Do innych pułapek czasowych należą m.in.: zbyt wiele posiedzeń (zebrań), zbyt wiele dokumentów do przeczytania czy odwiedziny znajomych. Wszystko to powoduje rozproszenie, oderwanie od pracy i od głównego realizowanego przez nas planu dnia. Aby uniknąć „przeciekania czasu” między palcami należy dokładnie określić, co nam przeszkadza i konsekwentnie unikać takich sytuacji.

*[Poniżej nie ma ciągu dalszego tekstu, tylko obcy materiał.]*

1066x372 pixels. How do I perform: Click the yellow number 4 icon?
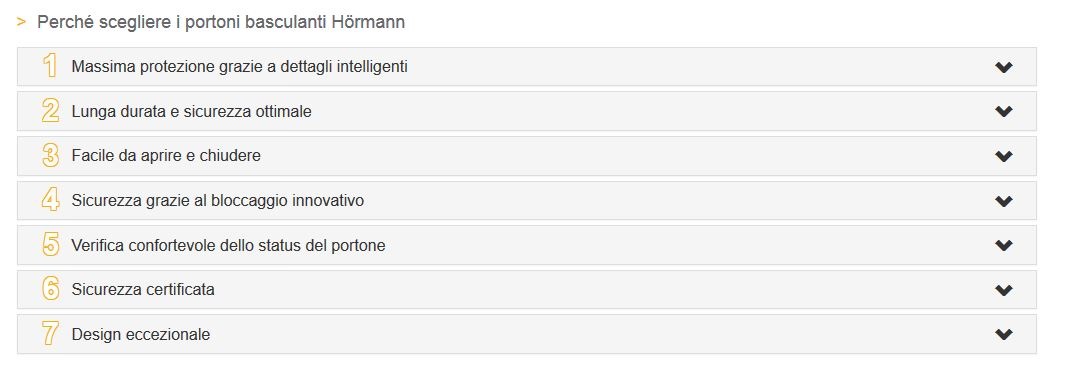[50, 201]
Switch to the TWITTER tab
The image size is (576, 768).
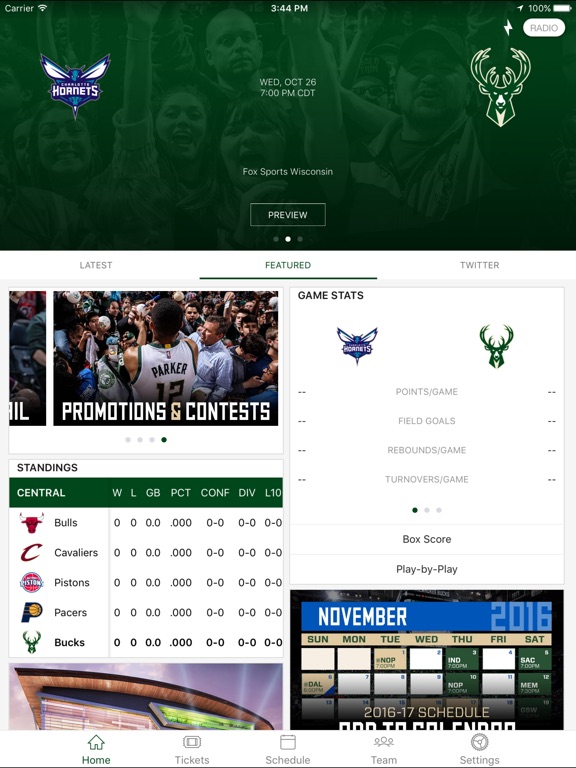point(480,265)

Czy rzeczywiście nasz czas to pieniądz? Czy mamy możliwość wykupienia choćby jednej godziny, która już minęła? Czas to nie pieniądz – czas jest życiem. Jest cenniejszy od pieniędzy, gdy raz go wykorzystamy, mija bezpowrotnie. Pieniądze możemy odzyskać – czasu nie. Istnieje kilka uniwersalnych zasad, o których warto pamiętać przy realizowaniu swojego indywidualnego zarządzania czasem:
a) Stwórzmy sobie codzienną rutynę
b) Używajmy głowy, gdy jest na to czas
c) Ustalajmy ostateczne terminy realizacji celów i trzymajmy się ich
d) Nie przekładajmy rzeczy niemiłych – uprzykrzą nam czas
e) Ustalmy kiedy pracujemy i nie chcemy aby nam przeszkadzano
f) Nie zajmujmy się problemami mało ważnymi – rozwiążą się same
g) Kiedy zaczynamy coś ważnego – skończmy to
h) Używajmy kalendarza – szkoda zaśmiecać sobie głowę
i) Nauczmy się mówić NIE
40% rzeczy, którymi się zamartwiamy, prawdopodobnie nigdy się nie zdarzy, 35% wyjdzie lepiej niż mogliśmy przypuszczać, 15% możemy zmienić niewielkim kosztem, 8% to rzeczy na które nie mamy wpływu, a 2% no cóż zdarza się – więc czym tu się przejmować.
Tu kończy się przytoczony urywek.